> _EXERCISE GOAL_
For each record below, retype the text exactly and omit any image.

Saved data entries
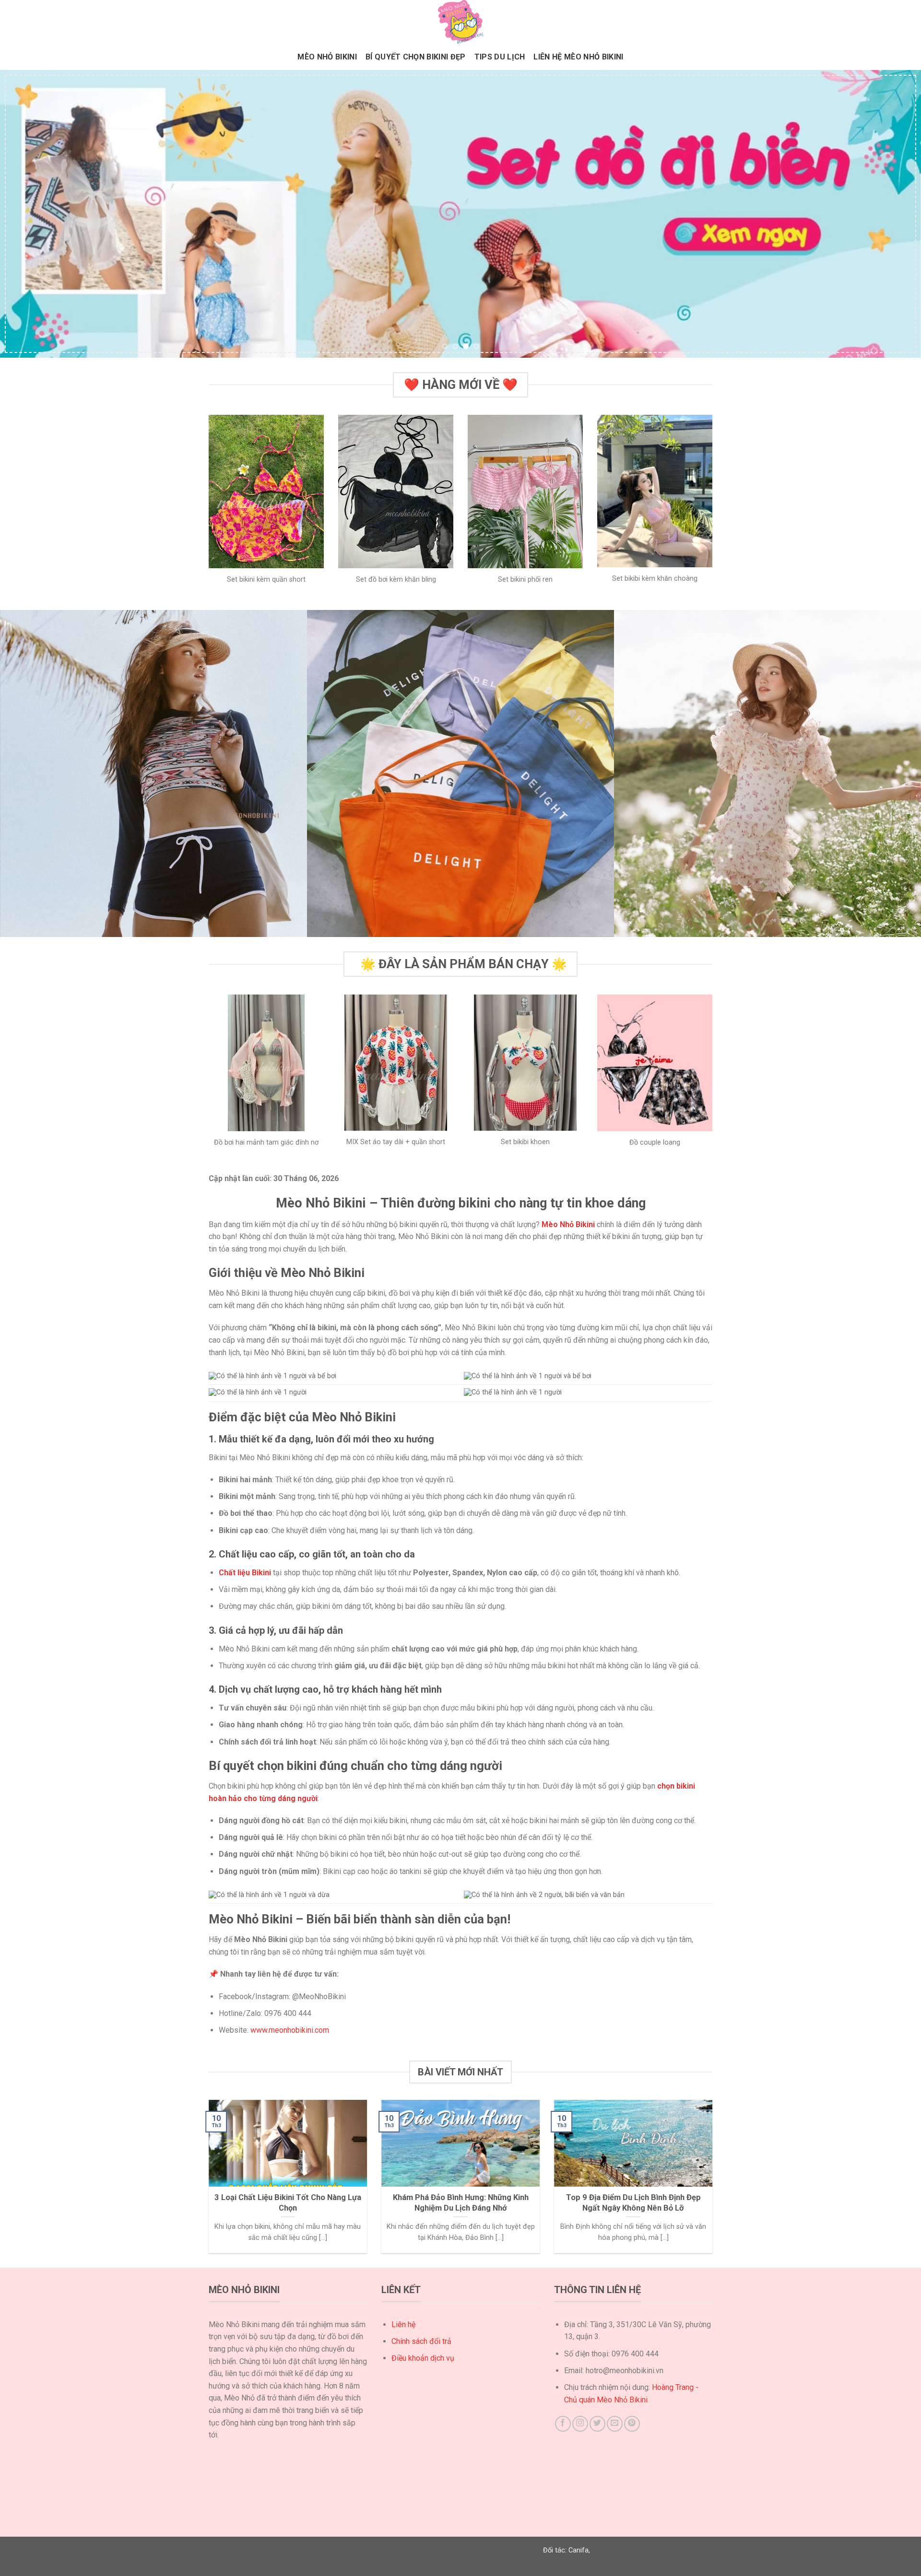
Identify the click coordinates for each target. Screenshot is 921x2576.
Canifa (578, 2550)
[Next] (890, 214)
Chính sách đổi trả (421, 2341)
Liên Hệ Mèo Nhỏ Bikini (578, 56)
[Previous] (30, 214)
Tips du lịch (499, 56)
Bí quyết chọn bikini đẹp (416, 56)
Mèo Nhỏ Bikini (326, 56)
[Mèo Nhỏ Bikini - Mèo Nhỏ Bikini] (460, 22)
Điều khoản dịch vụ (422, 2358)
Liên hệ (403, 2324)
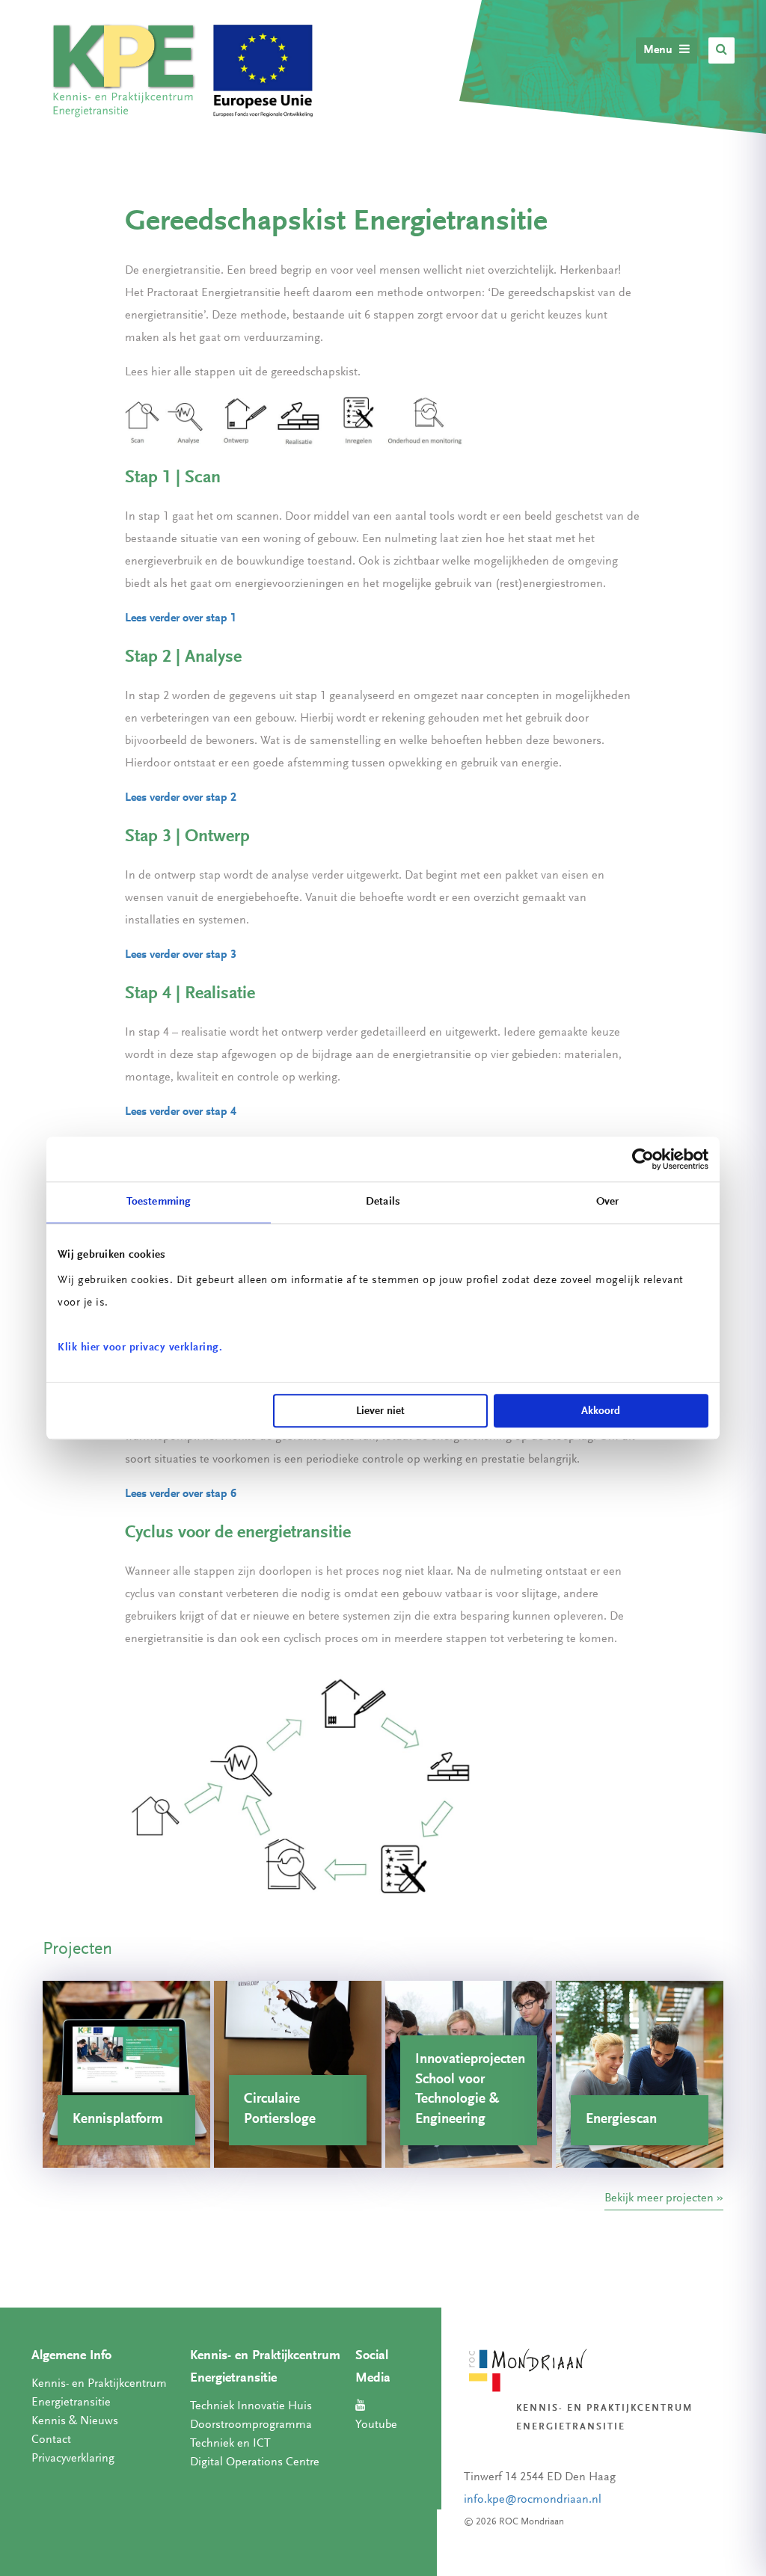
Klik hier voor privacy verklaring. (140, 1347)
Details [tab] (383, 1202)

> _YOUR SOLUTION_
Identify the click coordinates for each target. Screenshot is 921x2576.
Canifa (578, 2550)
[Next] (890, 214)
Chính sách đổi trả (421, 2341)
Liên Hệ Mèo Nhỏ Bikini (578, 56)
[Previous] (30, 214)
Tips du lịch (499, 56)
Bí quyết chọn bikini đẹp (416, 56)
Mèo Nhỏ Bikini (326, 56)
[Mèo Nhỏ Bikini - Mèo Nhỏ Bikini] (460, 22)
Điều khoản dịch vụ (422, 2358)
Liên hệ (403, 2324)
Klik hier voor privacy verklaring. (140, 1347)
Details [tab] (383, 1202)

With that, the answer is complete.